--- START ---

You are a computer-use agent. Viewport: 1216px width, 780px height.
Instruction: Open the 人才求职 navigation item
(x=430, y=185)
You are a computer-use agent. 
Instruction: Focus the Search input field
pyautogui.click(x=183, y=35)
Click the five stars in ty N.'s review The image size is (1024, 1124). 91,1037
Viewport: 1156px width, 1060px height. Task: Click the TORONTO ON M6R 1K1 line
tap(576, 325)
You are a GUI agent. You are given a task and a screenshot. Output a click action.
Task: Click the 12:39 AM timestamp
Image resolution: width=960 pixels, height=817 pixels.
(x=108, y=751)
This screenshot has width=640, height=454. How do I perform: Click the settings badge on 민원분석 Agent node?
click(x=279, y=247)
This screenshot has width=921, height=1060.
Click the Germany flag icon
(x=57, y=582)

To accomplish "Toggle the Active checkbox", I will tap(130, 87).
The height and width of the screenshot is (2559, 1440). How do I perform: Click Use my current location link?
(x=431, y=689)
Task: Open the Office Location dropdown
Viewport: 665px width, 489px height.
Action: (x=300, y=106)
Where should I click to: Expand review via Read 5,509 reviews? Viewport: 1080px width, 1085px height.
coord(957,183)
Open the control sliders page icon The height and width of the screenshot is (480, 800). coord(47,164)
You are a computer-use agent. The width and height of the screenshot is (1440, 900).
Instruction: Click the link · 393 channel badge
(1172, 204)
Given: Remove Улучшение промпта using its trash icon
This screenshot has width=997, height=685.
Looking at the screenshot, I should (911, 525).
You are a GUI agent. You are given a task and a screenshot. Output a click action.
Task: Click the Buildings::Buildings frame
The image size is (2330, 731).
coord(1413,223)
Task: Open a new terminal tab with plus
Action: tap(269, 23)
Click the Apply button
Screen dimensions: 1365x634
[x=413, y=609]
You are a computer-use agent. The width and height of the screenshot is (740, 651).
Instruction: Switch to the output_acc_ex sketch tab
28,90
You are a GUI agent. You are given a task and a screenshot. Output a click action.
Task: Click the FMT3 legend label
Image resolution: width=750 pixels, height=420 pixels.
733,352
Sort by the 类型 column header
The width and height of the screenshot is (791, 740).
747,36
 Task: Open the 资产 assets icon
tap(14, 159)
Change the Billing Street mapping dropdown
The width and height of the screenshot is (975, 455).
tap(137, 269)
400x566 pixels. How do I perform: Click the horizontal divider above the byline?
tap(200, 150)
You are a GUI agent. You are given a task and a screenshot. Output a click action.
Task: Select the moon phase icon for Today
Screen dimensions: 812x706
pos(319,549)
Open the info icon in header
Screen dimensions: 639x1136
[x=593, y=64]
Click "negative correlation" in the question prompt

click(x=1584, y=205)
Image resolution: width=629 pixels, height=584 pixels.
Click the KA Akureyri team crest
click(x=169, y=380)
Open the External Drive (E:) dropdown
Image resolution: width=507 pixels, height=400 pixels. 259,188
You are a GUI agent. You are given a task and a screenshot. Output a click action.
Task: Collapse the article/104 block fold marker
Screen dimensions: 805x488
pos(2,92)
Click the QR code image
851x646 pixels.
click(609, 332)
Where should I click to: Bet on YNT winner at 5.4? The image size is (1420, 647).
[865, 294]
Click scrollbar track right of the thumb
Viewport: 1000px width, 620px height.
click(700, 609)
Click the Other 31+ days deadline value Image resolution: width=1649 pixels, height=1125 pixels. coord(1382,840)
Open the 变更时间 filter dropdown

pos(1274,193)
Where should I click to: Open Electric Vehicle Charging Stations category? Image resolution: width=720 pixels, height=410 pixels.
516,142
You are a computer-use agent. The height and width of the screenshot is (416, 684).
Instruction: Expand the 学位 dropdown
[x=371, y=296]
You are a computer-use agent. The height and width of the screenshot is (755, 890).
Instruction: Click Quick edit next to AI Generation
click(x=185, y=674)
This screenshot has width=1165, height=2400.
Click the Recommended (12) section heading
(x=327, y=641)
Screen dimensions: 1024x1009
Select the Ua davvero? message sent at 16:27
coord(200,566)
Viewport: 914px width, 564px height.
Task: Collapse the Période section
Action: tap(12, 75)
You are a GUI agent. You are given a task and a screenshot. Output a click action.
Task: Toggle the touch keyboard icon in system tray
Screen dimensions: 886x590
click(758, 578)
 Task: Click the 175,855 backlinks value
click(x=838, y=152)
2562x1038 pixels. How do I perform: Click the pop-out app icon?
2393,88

--- END ---

- TASK OBJECTIVE
The lines to show are those in the data above that include "header".

- REPLY TO THE TASK
Sort by the 类型 column header
Open the info icon in header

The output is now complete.